Material to process:
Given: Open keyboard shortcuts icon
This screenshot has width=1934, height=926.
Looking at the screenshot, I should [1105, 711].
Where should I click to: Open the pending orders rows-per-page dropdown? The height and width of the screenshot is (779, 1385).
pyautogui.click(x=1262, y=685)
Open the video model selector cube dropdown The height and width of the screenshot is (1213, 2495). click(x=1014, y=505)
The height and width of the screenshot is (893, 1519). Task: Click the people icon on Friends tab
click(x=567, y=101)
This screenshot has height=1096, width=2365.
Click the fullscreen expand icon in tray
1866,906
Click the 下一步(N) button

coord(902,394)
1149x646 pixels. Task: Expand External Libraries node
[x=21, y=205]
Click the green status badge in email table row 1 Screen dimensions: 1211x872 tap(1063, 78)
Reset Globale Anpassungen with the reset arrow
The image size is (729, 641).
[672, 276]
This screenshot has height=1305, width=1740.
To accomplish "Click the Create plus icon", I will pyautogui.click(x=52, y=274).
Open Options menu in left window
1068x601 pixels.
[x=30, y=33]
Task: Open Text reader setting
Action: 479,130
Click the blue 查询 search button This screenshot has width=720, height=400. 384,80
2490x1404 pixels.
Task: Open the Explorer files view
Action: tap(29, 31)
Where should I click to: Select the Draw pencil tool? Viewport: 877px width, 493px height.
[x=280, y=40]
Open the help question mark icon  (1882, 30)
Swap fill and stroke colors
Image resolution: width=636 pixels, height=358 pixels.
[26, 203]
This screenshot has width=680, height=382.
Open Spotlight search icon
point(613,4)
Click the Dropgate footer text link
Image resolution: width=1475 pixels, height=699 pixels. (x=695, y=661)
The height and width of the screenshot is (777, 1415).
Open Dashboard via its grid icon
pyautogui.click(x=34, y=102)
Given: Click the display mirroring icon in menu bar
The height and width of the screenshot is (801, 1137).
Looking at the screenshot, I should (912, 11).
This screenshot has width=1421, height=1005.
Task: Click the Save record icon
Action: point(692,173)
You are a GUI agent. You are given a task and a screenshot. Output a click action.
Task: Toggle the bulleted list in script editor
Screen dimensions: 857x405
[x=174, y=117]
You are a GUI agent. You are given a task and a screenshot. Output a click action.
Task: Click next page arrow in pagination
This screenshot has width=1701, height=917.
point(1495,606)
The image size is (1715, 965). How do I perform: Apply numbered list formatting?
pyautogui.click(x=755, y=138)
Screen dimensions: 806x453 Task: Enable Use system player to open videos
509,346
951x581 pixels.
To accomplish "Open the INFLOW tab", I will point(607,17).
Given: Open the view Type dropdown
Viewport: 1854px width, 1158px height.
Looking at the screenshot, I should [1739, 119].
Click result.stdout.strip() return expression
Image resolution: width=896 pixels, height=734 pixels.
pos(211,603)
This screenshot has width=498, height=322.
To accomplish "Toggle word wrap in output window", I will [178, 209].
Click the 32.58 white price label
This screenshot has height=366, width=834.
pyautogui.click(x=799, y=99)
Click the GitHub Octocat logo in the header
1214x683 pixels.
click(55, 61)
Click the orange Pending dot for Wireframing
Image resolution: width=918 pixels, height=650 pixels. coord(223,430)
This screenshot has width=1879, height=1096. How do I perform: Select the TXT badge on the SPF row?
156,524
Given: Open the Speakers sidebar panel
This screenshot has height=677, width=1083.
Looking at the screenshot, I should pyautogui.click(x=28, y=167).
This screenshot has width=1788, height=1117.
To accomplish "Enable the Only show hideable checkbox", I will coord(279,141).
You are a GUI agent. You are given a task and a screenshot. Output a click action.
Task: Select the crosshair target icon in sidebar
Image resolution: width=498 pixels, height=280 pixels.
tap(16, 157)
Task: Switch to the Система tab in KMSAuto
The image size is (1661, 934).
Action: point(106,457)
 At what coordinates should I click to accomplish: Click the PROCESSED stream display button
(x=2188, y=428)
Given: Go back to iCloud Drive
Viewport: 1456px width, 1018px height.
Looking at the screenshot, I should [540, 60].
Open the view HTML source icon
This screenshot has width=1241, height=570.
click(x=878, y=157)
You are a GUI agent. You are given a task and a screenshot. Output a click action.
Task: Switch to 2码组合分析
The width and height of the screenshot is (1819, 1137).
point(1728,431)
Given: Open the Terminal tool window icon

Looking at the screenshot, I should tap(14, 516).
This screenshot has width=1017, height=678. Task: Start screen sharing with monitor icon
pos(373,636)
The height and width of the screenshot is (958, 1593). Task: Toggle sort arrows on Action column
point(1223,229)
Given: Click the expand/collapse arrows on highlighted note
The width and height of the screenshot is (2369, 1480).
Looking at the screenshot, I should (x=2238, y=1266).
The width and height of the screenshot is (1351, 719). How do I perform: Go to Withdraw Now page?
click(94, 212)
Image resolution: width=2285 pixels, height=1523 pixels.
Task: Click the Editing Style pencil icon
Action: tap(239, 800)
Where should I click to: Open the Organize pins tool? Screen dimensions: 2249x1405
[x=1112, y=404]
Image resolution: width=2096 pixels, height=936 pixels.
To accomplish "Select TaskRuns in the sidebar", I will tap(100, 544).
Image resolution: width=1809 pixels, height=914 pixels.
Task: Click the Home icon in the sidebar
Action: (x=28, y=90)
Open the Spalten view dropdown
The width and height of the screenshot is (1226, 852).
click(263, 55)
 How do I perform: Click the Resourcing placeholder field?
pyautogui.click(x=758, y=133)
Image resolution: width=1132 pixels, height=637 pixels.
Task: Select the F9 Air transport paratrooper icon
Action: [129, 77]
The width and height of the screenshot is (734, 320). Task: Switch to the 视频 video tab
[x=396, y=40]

Work instruction: Copy every line of the listing above exactly.

Response to the exercise:
Given: Open keyboard shortcuts icon
This screenshot has width=1934, height=926.
Looking at the screenshot, I should [1105, 711].
Where should I click to: Open the pending orders rows-per-page dropdown? The height and width of the screenshot is (779, 1385).
pyautogui.click(x=1262, y=685)
Open the video model selector cube dropdown The height and width of the screenshot is (1213, 2495). click(x=1014, y=505)
The height and width of the screenshot is (893, 1519). Task: Click the people icon on Friends tab
click(x=567, y=101)
This screenshot has height=1096, width=2365.
Click the fullscreen expand icon in tray
1866,906
Click the 下一步(N) button

coord(902,394)
1149x646 pixels. Task: Expand External Libraries node
[x=21, y=205]
Click the green status badge in email table row 1 Screen dimensions: 1211x872 tap(1063, 78)
Reset Globale Anpassungen with the reset arrow
The image size is (729, 641).
[672, 276]
This screenshot has height=1305, width=1740.
To accomplish "Click the Create plus icon", I will pyautogui.click(x=52, y=274).
Open Options menu in left window
1068x601 pixels.
[x=30, y=33]
Task: Open Text reader setting
Action: 479,130
Click the blue 查询 search button This screenshot has width=720, height=400. 384,80
2490x1404 pixels.
Task: Open the Explorer files view
Action: tap(29, 31)
Where should I click to: Select the Draw pencil tool? Viewport: 877px width, 493px height.
[x=280, y=40]
Open the help question mark icon  (1882, 30)
Swap fill and stroke colors
Image resolution: width=636 pixels, height=358 pixels.
[26, 203]
This screenshot has width=680, height=382.
Open Spotlight search icon
point(613,4)
Click the Dropgate footer text link
Image resolution: width=1475 pixels, height=699 pixels. (x=695, y=661)
The height and width of the screenshot is (777, 1415).
Open Dashboard via its grid icon
pyautogui.click(x=34, y=102)
Given: Click the display mirroring icon in menu bar
The height and width of the screenshot is (801, 1137).
Looking at the screenshot, I should (912, 11).
This screenshot has width=1421, height=1005.
Task: Click the Save record icon
Action: point(692,173)
You are a GUI agent. You are given a task and a screenshot. Output a click action.
Task: Toggle the bulleted list in script editor
Screen dimensions: 857x405
[x=174, y=117]
You are a GUI agent. You are given a task and a screenshot. Output a click action.
Task: Click next page arrow in pagination
This screenshot has width=1701, height=917.
point(1495,606)
The image size is (1715, 965). How do I perform: Apply numbered list formatting?
pyautogui.click(x=755, y=138)
Screen dimensions: 806x453 Task: Enable Use system player to open videos
509,346
951x581 pixels.
To accomplish "Open the INFLOW tab", I will point(607,17).
Given: Open the view Type dropdown
Viewport: 1854px width, 1158px height.
Looking at the screenshot, I should [1739, 119].
Click result.stdout.strip() return expression
Image resolution: width=896 pixels, height=734 pixels.
pos(211,603)
This screenshot has width=498, height=322.
To accomplish "Toggle word wrap in output window", I will [178, 209].
Click the 32.58 white price label
This screenshot has height=366, width=834.
pyautogui.click(x=799, y=99)
Click the GitHub Octocat logo in the header
1214x683 pixels.
click(55, 61)
Click the orange Pending dot for Wireframing
Image resolution: width=918 pixels, height=650 pixels. coord(223,430)
This screenshot has width=1879, height=1096. How do I perform: Select the TXT badge on the SPF row?
156,524
Given: Open the Speakers sidebar panel
This screenshot has height=677, width=1083.
Looking at the screenshot, I should pyautogui.click(x=28, y=167).
This screenshot has width=1788, height=1117.
To accomplish "Enable the Only show hideable checkbox", I will coord(279,141).
You are a GUI agent. You are given a task and a screenshot. Output a click action.
Task: Select the crosshair target icon in sidebar
Image resolution: width=498 pixels, height=280 pixels.
tap(16, 157)
Task: Switch to the Система tab in KMSAuto
The image size is (1661, 934).
Action: point(106,457)
 At what coordinates should I click to accomplish: Click the PROCESSED stream display button
(x=2188, y=428)
Given: Go back to iCloud Drive
Viewport: 1456px width, 1018px height.
Looking at the screenshot, I should [540, 60].
Open the view HTML source icon
This screenshot has width=1241, height=570.
click(x=878, y=157)
You are a GUI agent. You are given a task and a screenshot. Output a click action.
Task: Switch to 2码组合分析
The width and height of the screenshot is (1819, 1137).
point(1728,431)
Given: Open the Terminal tool window icon

Looking at the screenshot, I should tap(14, 516).
This screenshot has width=1017, height=678. Task: Start screen sharing with monitor icon
pos(373,636)
The height and width of the screenshot is (958, 1593). Task: Toggle sort arrows on Action column
point(1223,229)
Given: Click the expand/collapse arrows on highlighted note
The width and height of the screenshot is (2369, 1480).
Looking at the screenshot, I should (x=2238, y=1266).
The width and height of the screenshot is (1351, 719). How do I perform: Go to Withdraw Now page?
click(94, 212)
Image resolution: width=2285 pixels, height=1523 pixels.
Task: Click the Editing Style pencil icon
Action: tap(239, 800)
Where should I click to: Open the Organize pins tool? Screen dimensions: 2249x1405
[x=1112, y=404]
Image resolution: width=2096 pixels, height=936 pixels.
To accomplish "Select TaskRuns in the sidebar", I will tap(100, 544).
Image resolution: width=1809 pixels, height=914 pixels.
Task: Click the Home icon in the sidebar
Action: (x=28, y=90)
Open the Spalten view dropdown
The width and height of the screenshot is (1226, 852).
click(263, 55)
 How do I perform: Click the Resourcing placeholder field?
pyautogui.click(x=758, y=133)
Image resolution: width=1132 pixels, height=637 pixels.
Task: Select the F9 Air transport paratrooper icon
Action: [129, 77]
The width and height of the screenshot is (734, 320). Task: Switch to the 视频 video tab
[x=396, y=40]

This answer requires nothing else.